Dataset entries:
= = = = = = =

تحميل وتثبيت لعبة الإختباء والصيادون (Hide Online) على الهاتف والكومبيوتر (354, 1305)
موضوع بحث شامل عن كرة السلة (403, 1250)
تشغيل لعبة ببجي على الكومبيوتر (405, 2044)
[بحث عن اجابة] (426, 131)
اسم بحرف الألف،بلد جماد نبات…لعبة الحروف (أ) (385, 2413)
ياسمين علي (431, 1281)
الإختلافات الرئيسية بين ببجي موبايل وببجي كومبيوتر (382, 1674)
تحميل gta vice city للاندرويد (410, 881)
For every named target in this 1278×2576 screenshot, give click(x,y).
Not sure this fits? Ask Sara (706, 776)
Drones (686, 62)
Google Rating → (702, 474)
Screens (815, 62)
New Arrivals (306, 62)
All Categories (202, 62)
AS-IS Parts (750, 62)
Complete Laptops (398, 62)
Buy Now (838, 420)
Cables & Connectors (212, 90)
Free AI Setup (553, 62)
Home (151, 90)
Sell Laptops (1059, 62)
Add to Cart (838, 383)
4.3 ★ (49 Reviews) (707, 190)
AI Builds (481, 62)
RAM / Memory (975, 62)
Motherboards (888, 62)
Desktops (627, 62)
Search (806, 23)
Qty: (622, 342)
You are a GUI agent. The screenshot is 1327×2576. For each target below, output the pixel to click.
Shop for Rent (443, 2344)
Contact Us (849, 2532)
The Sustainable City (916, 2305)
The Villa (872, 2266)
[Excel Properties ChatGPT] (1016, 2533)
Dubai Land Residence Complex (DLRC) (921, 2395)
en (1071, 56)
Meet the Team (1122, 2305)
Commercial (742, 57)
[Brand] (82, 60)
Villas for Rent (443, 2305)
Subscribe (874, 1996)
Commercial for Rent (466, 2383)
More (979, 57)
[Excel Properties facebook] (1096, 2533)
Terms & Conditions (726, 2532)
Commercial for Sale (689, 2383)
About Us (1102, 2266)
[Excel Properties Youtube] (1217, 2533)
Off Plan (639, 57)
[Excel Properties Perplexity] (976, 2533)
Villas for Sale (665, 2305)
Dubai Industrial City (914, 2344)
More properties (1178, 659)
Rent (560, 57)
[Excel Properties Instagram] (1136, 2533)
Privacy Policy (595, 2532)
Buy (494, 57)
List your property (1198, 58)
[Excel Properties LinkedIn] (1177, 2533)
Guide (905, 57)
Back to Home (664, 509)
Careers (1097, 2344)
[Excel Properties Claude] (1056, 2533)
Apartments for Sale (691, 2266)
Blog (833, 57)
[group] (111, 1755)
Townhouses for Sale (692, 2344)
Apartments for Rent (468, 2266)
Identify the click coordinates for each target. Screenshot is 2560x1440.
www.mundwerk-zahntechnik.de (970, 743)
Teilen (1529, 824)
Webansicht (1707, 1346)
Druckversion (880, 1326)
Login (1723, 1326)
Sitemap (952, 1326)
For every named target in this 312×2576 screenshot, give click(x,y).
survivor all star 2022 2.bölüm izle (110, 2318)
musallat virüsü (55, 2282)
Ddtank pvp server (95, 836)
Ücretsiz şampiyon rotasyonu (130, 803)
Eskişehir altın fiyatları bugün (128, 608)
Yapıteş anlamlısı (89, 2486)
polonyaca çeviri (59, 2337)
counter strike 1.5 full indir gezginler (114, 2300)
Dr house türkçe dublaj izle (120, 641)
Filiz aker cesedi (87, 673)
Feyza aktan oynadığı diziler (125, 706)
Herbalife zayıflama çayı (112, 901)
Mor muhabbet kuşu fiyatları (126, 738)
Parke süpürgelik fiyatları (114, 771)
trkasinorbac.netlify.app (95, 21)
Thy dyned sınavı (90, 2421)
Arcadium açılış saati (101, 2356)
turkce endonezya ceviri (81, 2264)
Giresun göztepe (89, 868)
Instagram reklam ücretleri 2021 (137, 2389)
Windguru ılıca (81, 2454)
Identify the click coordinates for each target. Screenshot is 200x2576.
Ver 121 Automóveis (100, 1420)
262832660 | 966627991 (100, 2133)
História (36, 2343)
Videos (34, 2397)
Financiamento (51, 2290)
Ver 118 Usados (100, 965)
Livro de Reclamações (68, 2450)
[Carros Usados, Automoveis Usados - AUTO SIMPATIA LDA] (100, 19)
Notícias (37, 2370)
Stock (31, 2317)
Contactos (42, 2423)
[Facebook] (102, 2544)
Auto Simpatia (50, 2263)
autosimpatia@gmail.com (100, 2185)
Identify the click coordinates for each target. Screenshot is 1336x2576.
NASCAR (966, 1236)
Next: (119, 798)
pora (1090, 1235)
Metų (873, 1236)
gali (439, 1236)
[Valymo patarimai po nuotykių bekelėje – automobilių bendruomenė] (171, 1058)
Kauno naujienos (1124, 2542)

= = = = = = =

EXERCISE BRIEF =
Extract all the entries word for word.

EXPECTED ANSWER =
تحميل وتثبيت لعبة الإختباء والصيادون (Hide Online) على الهاتف والكومبيوتر (354, 1305)
موضوع بحث شامل عن كرة السلة (403, 1250)
تشغيل لعبة ببجي على الكومبيوتر (405, 2044)
[بحث عن اجابة] (426, 131)
اسم بحرف الألف،بلد جماد نبات…لعبة الحروف (أ) (385, 2413)
ياسمين علي (431, 1281)
الإختلافات الرئيسية بين ببجي موبايل وببجي كومبيوتر (382, 1674)
تحميل gta vice city للاندرويد (410, 881)
For every named target in this 1278×2576 screenshot, give click(x,y).
Not sure this fits? Ask Sara (706, 776)
Drones (686, 62)
Google Rating → (702, 474)
Screens (815, 62)
New Arrivals (306, 62)
All Categories (202, 62)
AS-IS Parts (750, 62)
Complete Laptops (398, 62)
Buy Now (838, 420)
Cables & Connectors (212, 90)
Free AI Setup (553, 62)
Home (151, 90)
Sell Laptops (1059, 62)
Add to Cart (838, 383)
4.3 ★ (49 Reviews) (707, 190)
AI Builds (481, 62)
RAM / Memory (975, 62)
Motherboards (888, 62)
Desktops (627, 62)
Search (806, 23)
Qty: (622, 342)
You are a GUI agent. The screenshot is 1327×2576. For each target below, output the pixel to click.
Shop for Rent (443, 2344)
Contact Us (849, 2532)
The Sustainable City (916, 2305)
The Villa (872, 2266)
[Excel Properties ChatGPT] (1016, 2533)
Dubai Land Residence Complex (DLRC) (921, 2395)
en (1071, 56)
Meet the Team (1122, 2305)
Commercial (742, 57)
[Brand] (82, 60)
Villas for Rent (443, 2305)
Subscribe (874, 1996)
Commercial for Rent (466, 2383)
More (979, 57)
[Excel Properties facebook] (1096, 2533)
Terms & Conditions (726, 2532)
Commercial for Sale (689, 2383)
About Us (1102, 2266)
[Excel Properties Youtube] (1217, 2533)
Off Plan (639, 57)
[Excel Properties Perplexity] (976, 2533)
Villas for Sale (665, 2305)
Dubai Industrial City (914, 2344)
More properties (1178, 659)
Rent (560, 57)
[Excel Properties Instagram] (1136, 2533)
Privacy Policy (595, 2532)
Buy (494, 57)
List your property (1198, 58)
[Excel Properties LinkedIn] (1177, 2533)
Guide (905, 57)
Back to Home (664, 509)
Careers (1097, 2344)
[Excel Properties Claude] (1056, 2533)
Apartments for Sale (691, 2266)
Blog (833, 57)
[group] (111, 1755)
Townhouses for Sale (692, 2344)
Apartments for Rent (468, 2266)
Identify the click coordinates for each target. Screenshot is 2560x1440.
www.mundwerk-zahntechnik.de (970, 743)
Teilen (1529, 824)
Webansicht (1707, 1346)
Druckversion (880, 1326)
Login (1723, 1326)
Sitemap (952, 1326)
For every named target in this 312×2576 screenshot, give click(x,y).
survivor all star 2022 2.bölüm izle (110, 2318)
musallat virüsü (55, 2282)
Ddtank pvp server (95, 836)
Ücretsiz şampiyon rotasyonu (130, 803)
Eskişehir altın fiyatları bugün (128, 608)
Yapıteş anlamlısı (89, 2486)
polonyaca çeviri (59, 2337)
counter strike 1.5 full indir gezginler (114, 2300)
Dr house türkçe dublaj izle (120, 641)
Filiz aker cesedi (87, 673)
Feyza aktan oynadığı diziler (125, 706)
Herbalife zayıflama çayı (112, 901)
Mor muhabbet kuşu fiyatları (126, 738)
Parke süpürgelik fiyatları (114, 771)
trkasinorbac.netlify.app (95, 21)
Thy dyned sınavı (90, 2421)
Arcadium açılış saati (101, 2356)
turkce endonezya ceviri (81, 2264)
Giresun göztepe (89, 868)
Instagram reklam ücretleri 2021 (137, 2389)
Windguru ılıca (81, 2454)
Identify the click coordinates for each target. Screenshot is 200x2576.
Ver 121 Automóveis (100, 1420)
262832660 | 966627991 (100, 2133)
História (36, 2343)
Videos (34, 2397)
Financiamento (51, 2290)
Ver 118 Usados (100, 965)
Livro de Reclamações (68, 2450)
[Carros Usados, Automoveis Usados - AUTO SIMPATIA LDA] (100, 19)
Notícias (37, 2370)
Stock (31, 2317)
Contactos (42, 2423)
[Facebook] (102, 2544)
Auto Simpatia (50, 2263)
autosimpatia@gmail.com (100, 2185)
Identify the click coordinates for each target. Screenshot is 1336x2576.
NASCAR (966, 1236)
Next: (119, 798)
pora (1090, 1235)
Metų (873, 1236)
gali (439, 1236)
[Valymo patarimai po nuotykių bekelėje – automobilių bendruomenė] (171, 1058)
Kauno naujienos (1124, 2542)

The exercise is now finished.